Whip had taken a photo of the florist’s logo on the side of the van with his cell phone, and had a vinyl replica made uptown. Then he’d found a nearly identical 2009 Chevy Express Cargo Van at a location near LaGuardia Airport and reserved it for Nate. Nate’s job was to drive the van and slip it into the empty space after Abraham went home for the night and wait for further instructions. If anyone ever reviewed the video history of the block, they’d notice the lack of a pattern to whether the van was there for the night or gone.

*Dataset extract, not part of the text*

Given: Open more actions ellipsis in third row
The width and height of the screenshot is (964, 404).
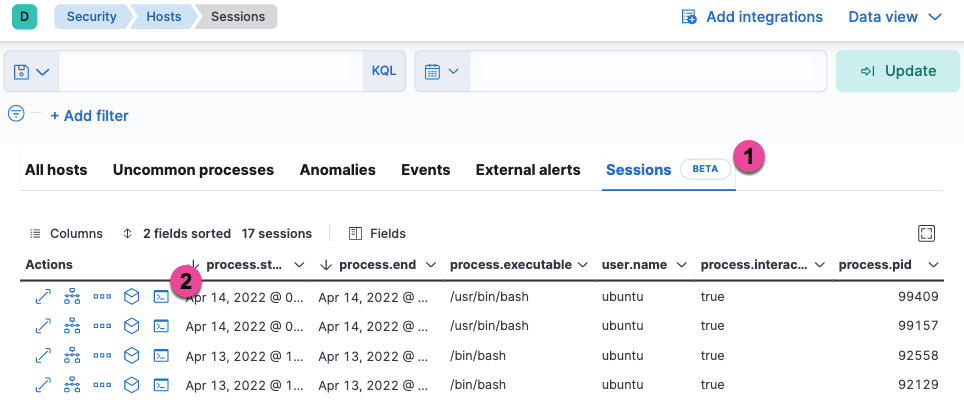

The CC camera could clearly view the van on the street, but it couldn’t see through it to the opposite sidewalk. There was an eighteen-foot length of pavement blocked by the van. Anything that happened within that eighteen feet couldn’t be seen.
• • •
ON BOTH OF THE two previous nights, Nate had heard his throwaway phone chirp and heard Whip say, “I’ve got him. Unlock the doors and get ready.” Nate had responded by punching the electric toggle on his armrest and hearing the locks clunk open. He watched the sidewalk via the passenger-side rearview mirror while poising his hand over the door handle, ready to throw open the sliding door.
On night one, Jonah Bank had been wearing the uniform Whip had described and he’d approached in an amble, as if he wanted the walk back to his home to last as long as possible. In the distance behind Bank was a rapidly approaching figure hidden in shadow. Nate guessed it was Whip.
As Bank neared the rear bumper of the van, Nate heard a cacophony of enthused voices and looked up to see ten or twelve well-dressed people coming down the sidewalk in a writhing knot. They’d engulfed Bank just as he approached the sliding side door of the van.
“Abort,” Whip said softly, and melded back into the darkness.
The group of people were clutching tickets and talking about the last time they’d heard Diana Krall sing at the Beacon Theatre a block away. They unconsciously parted to let Bank pass through them going in the other direction, and re-formed when he was through. By then he was twenty feet away on the sidewalk, strolling toward The Dakota, and two steps away from a pool of overhead streetlights and back in the field of vision of the CC camera.